### Exercise
Below are entries; work out how many of their lines include the string "computer", and reply with the number only.

### Supplied data
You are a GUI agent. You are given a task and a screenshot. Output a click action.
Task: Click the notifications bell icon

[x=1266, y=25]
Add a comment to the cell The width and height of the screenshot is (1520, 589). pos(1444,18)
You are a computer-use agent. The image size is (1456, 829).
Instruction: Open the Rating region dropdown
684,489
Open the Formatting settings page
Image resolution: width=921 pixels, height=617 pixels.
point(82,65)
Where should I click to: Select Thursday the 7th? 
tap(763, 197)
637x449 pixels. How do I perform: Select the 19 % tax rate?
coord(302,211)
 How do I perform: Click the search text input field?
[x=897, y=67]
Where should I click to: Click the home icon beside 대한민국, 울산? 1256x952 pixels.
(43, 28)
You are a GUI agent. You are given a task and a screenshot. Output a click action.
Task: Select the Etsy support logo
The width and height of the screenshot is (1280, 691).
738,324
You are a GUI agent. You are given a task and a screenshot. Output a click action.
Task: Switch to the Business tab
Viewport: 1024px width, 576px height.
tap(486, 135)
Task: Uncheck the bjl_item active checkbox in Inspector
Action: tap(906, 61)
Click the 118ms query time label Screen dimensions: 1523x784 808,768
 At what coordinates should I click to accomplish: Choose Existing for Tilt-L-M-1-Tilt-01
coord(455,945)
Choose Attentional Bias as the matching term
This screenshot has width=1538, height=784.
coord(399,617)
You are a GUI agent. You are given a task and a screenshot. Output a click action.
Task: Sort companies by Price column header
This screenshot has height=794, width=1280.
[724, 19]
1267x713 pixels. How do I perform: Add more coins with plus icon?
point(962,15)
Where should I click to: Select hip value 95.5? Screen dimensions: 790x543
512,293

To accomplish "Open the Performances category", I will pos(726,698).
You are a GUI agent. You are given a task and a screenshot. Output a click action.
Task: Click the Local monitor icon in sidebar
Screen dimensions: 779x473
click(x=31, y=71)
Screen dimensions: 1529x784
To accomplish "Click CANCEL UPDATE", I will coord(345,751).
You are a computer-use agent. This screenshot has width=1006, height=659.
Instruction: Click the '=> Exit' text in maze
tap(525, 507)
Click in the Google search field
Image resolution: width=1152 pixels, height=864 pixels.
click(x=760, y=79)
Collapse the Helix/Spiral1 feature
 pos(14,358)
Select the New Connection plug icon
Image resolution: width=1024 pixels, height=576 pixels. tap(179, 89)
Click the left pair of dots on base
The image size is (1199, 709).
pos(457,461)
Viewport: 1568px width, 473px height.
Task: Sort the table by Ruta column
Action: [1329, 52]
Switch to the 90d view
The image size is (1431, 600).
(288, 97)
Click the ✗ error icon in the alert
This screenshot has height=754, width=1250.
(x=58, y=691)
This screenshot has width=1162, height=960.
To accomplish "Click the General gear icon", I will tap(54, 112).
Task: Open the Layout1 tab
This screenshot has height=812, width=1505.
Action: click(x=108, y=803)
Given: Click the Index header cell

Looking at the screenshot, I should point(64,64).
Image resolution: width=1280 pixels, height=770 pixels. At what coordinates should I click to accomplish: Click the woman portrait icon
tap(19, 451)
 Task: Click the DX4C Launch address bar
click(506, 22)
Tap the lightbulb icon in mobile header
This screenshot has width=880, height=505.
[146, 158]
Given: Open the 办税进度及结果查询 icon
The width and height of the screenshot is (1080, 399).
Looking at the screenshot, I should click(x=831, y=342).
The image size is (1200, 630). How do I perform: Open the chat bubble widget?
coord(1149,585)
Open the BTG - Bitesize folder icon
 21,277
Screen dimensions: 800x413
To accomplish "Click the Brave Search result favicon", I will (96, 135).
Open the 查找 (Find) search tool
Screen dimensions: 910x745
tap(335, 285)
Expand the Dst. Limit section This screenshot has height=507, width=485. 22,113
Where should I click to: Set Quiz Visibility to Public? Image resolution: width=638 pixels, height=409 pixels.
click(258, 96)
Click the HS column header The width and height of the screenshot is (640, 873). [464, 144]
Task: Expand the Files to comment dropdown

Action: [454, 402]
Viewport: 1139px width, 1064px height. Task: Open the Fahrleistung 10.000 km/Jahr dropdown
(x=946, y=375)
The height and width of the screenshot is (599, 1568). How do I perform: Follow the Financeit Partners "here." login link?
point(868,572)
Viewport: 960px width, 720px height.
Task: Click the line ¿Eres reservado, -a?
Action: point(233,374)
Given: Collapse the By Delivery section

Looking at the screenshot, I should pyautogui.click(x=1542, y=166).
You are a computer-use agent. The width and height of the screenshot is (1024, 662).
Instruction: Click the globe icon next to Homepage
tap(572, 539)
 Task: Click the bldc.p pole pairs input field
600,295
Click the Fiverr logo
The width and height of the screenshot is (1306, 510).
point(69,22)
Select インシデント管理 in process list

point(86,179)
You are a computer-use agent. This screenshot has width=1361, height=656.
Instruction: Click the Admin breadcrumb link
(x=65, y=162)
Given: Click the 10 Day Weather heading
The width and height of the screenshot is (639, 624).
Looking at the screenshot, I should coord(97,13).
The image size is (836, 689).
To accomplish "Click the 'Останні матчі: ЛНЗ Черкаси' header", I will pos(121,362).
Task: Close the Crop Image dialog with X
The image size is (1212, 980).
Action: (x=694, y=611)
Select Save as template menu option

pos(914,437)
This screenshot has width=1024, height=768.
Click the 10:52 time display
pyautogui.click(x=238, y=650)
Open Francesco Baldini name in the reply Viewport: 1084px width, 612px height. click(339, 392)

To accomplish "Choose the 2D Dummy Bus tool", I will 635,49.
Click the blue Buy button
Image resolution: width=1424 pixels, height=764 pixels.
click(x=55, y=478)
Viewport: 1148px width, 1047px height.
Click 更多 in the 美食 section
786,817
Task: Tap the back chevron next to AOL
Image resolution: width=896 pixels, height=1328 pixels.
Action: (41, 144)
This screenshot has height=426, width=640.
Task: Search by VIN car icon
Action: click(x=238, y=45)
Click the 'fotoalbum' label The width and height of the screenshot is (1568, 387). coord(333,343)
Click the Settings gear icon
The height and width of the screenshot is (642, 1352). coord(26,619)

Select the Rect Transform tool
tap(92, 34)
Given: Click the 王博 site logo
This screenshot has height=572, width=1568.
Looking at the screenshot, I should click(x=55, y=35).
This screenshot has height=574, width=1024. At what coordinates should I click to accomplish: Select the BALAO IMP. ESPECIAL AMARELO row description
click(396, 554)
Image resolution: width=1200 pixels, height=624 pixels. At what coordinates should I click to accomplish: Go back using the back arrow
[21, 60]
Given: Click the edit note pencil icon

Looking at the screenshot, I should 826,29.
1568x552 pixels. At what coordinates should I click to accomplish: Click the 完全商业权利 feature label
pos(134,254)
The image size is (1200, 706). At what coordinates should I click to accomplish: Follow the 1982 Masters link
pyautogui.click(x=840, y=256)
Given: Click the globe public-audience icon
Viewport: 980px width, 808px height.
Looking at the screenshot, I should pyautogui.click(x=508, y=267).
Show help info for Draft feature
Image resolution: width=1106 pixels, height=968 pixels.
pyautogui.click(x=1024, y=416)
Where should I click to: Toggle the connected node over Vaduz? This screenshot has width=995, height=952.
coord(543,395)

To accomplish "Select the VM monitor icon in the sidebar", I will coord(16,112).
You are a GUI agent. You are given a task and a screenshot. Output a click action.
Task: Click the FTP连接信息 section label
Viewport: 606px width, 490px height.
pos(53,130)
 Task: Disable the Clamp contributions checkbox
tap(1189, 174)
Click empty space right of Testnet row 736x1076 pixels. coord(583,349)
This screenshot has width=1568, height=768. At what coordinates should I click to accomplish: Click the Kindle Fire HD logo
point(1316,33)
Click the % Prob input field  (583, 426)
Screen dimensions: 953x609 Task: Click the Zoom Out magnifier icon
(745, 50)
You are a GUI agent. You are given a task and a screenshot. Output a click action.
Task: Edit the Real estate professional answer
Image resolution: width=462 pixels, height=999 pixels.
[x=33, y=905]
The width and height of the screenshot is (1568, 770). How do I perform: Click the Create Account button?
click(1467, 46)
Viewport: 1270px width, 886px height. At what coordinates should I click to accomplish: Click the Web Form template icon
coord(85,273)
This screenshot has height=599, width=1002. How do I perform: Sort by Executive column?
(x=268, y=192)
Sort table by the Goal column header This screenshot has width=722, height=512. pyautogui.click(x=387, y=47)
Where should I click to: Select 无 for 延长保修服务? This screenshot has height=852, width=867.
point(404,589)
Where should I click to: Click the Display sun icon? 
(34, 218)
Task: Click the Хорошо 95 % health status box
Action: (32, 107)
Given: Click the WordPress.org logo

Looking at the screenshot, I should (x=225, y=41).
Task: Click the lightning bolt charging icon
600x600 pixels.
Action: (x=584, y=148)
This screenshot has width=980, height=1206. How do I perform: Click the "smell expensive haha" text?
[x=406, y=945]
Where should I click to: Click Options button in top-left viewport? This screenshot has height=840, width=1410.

### Answer to the exercise
4